He flashed a smile that had clearly served him well before, and stubbed out his cigarette. Stuffing his notebook into a shoulder bag more vibrantly patterned than anything Augusta owned, Deller reached for her hand. Stay where she was and salve her wounded pride, or follow the man with the orange flowered handbag? It seemed an oddly momentous decision.

“And so I followed him, darling,” Augusta told Frances, watching a waitress squeeze past with a carafe of wine. “We ended up down the street at the Pillars of Hercules. Do you know it? Gruesome place. It always smells like they’re pulling cat piss from the taps. Anyway, we got chucked out because Kenneth decided that the barman was ogling my bosom — I had misplaced a button or two over the evening, truth be told. My hero decided the only way to save my honour was to challenge the poor barman to a duel, armed with a wretched old cactus he’d found withering in a corner.”

The girl turned up her hands expectantly. “And? Don’t leave it there. Then what?”

“Well, the cactus was ancient, but somehow it had obtained quite a keen cutting edge, and how was Kenneth to know the barman was a hemophiliac?” The girl made a sound of horror or delight, and scratched a note on her pad.

They had fled through the night, hand in hand, Deller’s ridiculous orange bag banging against his hip. At one point, skittering down the wet pavement of Brewer Street, they’d tried to help a dustman upend a rubbish bin into the back of his truck.

“Oi, mate,” the dustman said, gently removing the overflowing can from Deller, who reeled under its weight. “Them’s a job for professionals.”

“It was sage advice,” Augusta said. “Some things are meant for professionals. I wish I’d actually listened to that even once in my life.” Her gaze was lost in the distance. “That particular interview went on for four days, and we ended up in Kenneth’s brother’s bedsit outside Salford. Not even Salford proper, you understand.”

“Whoa,” the girl breathed.

Enthusiasm always made Augusta nervous; she could never tell when it was authentic. But the girl seemed genuinely thrilled with the story.

“So,” Frances began and halted. “Did you . . . and Kenneth . . .”

“Did we sleep together? My God, of course we did. We were in Salford, did I mention? For four days. In November. There was no heating, darling. Once we’d stolen all of his brother’s ten-pence coins there was nothing to do but get under the covers.”

Ten-pence coins? Frances wondered if this was some strange method of British foreplay. If so, where did the coins go?

“Of course, he turned out to be a bastard of epic proportions. And a fraud. He’s reinvented himself as some sort of love guru in your home state.” Her lip curled. “Mr. Romance, my arse.” Abruptly she stopped, as if she’d suddenly realized who she was sharing a table with. She placed her handbag on her lap and snapped it shut.

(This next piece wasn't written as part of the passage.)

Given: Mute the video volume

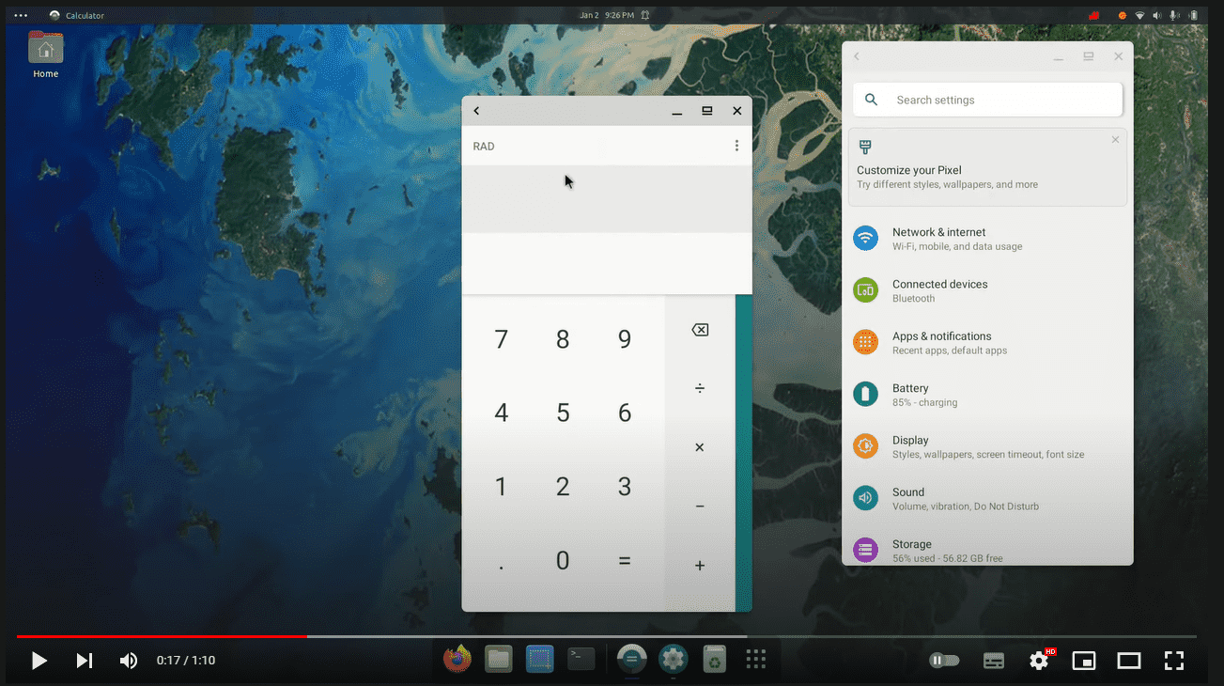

“That story’s not in your book.” Frances reached over to check that the Record button was still lit on her tiny silver machine.

Augusta shrugged. “I felt like a tailor when I was writing it. The art is all in the cutting. And I hardly wanted to give Kenneth Deller the satisfaction of one more go-round between my covers.”

four

The newsroom smelled, as always, of cold coffee and yesterday’s air. Even when a rare breeze blew in off the streets of Farringdon, the office of the
London Advance
maintained the freshness of a Victorian coffin. Look closely and you’d see claw marks on the ceiling. Frances never looked.

In the corners of the newsroom, derelict printers occasionally spat out sheets of paper that no one collected. The grey vinyl floor was scabbed with cigarette burns, even though smoking had been banned for a decade — at least officially. A burnt tinge to the early-morning air spoke of a different reality for the late-shift reporters, whose lawlessness was overlooked as compensation for their punishing, and increasingly irrelevant, hours.

Frances slumped into her chair, temples pounding. The profile of Augusta sat open on her computer, a creature half-wrestled to the ground. Every time she felt she’d pinned part of her subject, Augusta slithered from her grasp. Frances wasn’t used to this kind of frustration: normally, she wrote blithely, quickly, as confident with words as she was cautious in life.

She suspected that Augusta had sold her a counterfeit bill of goods, yet she was having trouble mustering a suitably indignant response. An actress had a tentative relationship with reality. So what? It was entertainment, darling. The heresy of that thought startled Frances, and she sneaked a look around the newsroom to see if anyone had noticed the traitor in their midst. Facts were her path; truth was the way. In the ten years she’d been writing down other people’s words, she had never questioned this basic assumption.

Frances ground her palms into her eyes. It was almost four o’clock. Stanley would be escaping the afternoon meeting any time now, cheery or despondent depending on how his writers’ stories had fared. His armpit stains frequently spoke of woe.

Lately his crankiness had been unleavened by any lighter mood. Each day brought dire rumours about the paper’s fate — a new owner with deep pockets, said the optimists, while the half-empty brigade insisted they’d heard rumours that the whole operation would soon be moved online and staffed from a call centre in Tobago.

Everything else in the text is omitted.